Thoracic trauma is associated with a high rate of mortality, in fact the overall mortality rate is approximately 10% [57]. The most common mechanism for blunt chest trauma is injury secondary to motor vehicle accident [58]. A wide spectrum of injuries included under the umbrella of blunt chest trauma. We will focus on injuries amenable to treatment by angioembolization which include chest wall injuries with associated pleural and lung parenchymal injuries. Blunt chest trauma is commonly associated with rib fractures which are seen in approximately 50% of patients with blunt chest trauma. Isolated non-displaced rib fractures are treated conservatively and have low morbidity and mortality [59]. Displaced rib fractures, however, are associated with pleural space and lung parenchymal injuries. Pleural-spaced injuries include pneumothorax and hemothorax. Pneumothorax is the collection of air in the pleural space, whereas, hemothorax is the collection of blood in the pleural space. Hemothorax measures higher density than simple fluid, typically between 35 and 70 HU. Hemothorax can originate from a variety of sources. Lung parenchymal injuries include contusions and lacerations. Pulmonary contusion represents alveolar hemorrhage and appears as patchy consolidation with subpleural sparing on CT. Pulmonary laceration is tearing of the pulmonary parenchyma and appears as traumatic pneumatocele or hematocele on CT [60].

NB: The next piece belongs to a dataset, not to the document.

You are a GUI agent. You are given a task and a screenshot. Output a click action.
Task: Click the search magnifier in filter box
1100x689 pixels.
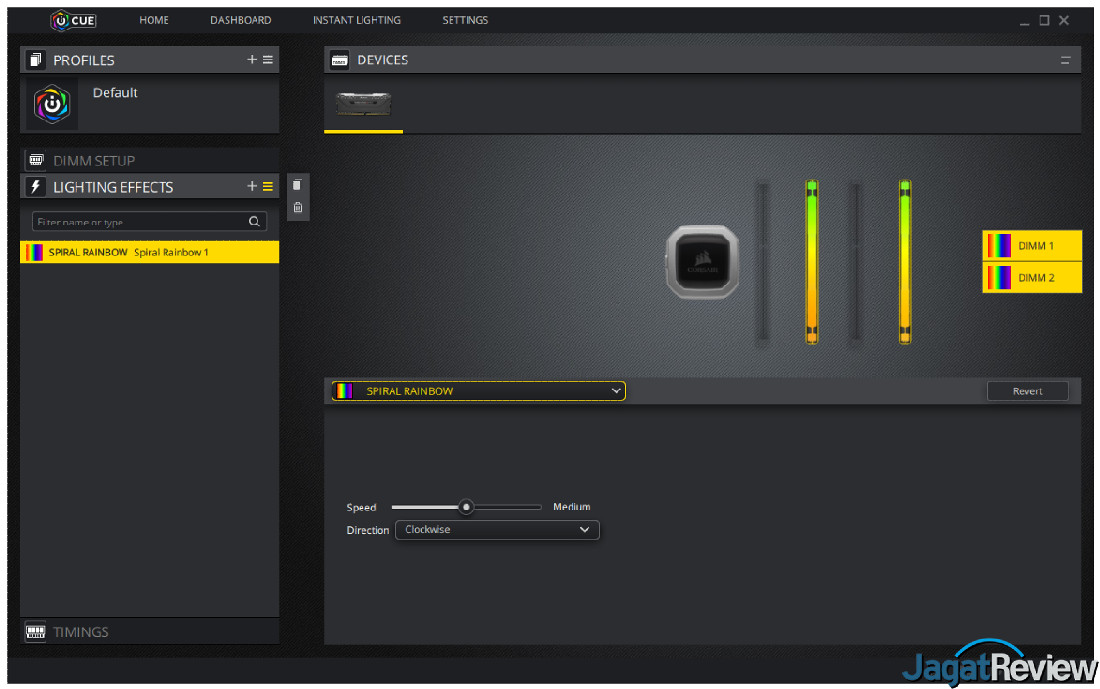click(x=254, y=222)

Typically in isolated blunt chest trauma, a chest X-ray is the first imaging modality performed in order to rule out life-threatening injuries such as tension pneumothorax in a timely fashion. CT is used for further evaluation in hemodynamically stable patients, especially if chest tube output exceeds 200 mL/h [61]. Hemodynamically unstable are treated with emergent surgical thoracotomy. In stable patients with displaced rib fractures and hemothorax, careful evaluation for contrast extravasation is recommended as these patients may benefit from angioembolization of an intercostal artery (Fig. 10). Angioembolization can also be performed in patients with persistent hemothorax greater than 200 ml/h after chest tube placement [62]. Typically, the femoral artery is accessed, and thoracic aortogram is performed. Selective catheterization of the injured intercostal artery is performed using a Cobra or Sidewinder catheter to look for active extravasation. Then superselective embolization is performed with a coaxial microcatheter system using either particles, coils, gelfoam, or a combination of embolic agents.

Fig. 10
figure 10

Thoracic trauma. a Axial CT image of the chest demonstrates a small blush of contrast extravasation adjacent to the right lateral right fifth rib (arrow) with an associated large hematoma in the posterolateral right chest wall (star) compatible with an intercostal arterial hemorrhage. b DSA selective intercostal artery angiogram demonstrates a small blush of contrast extravasation arising from the lateral fifth intercostal artery (arrow). c DSA intercostal angiogram status post coil embolization of the right lateral fourth and sixth intercostal arteries as the fifth intercostal artery was unable to be selected due to vasospasm or occlusion

Conclusion

Trauma is a major cause of morbidity and mortality in the USA and requires a multidisciplinary approach with established protocols to streamline management of patients with solid organ trauma. The major decision in management of these patients is whether operative management is needed. In hemodynamically stable patients, CT provides essential information needed in order to guide management of these patients. AAST classification helps in evaluating the severity of injury and determining the further course of management. However, the current AAST classification does not account for active extravasation suggesting on-going active bleeding. Non-operative management has become the mainstay of patients with low-grade injuries. Interventional radiology’s role in management of patients with solid organ trauma is ever increasing. Angioembolization is an effective minimally invasive option in select patients with no indication for emergent laparotomy.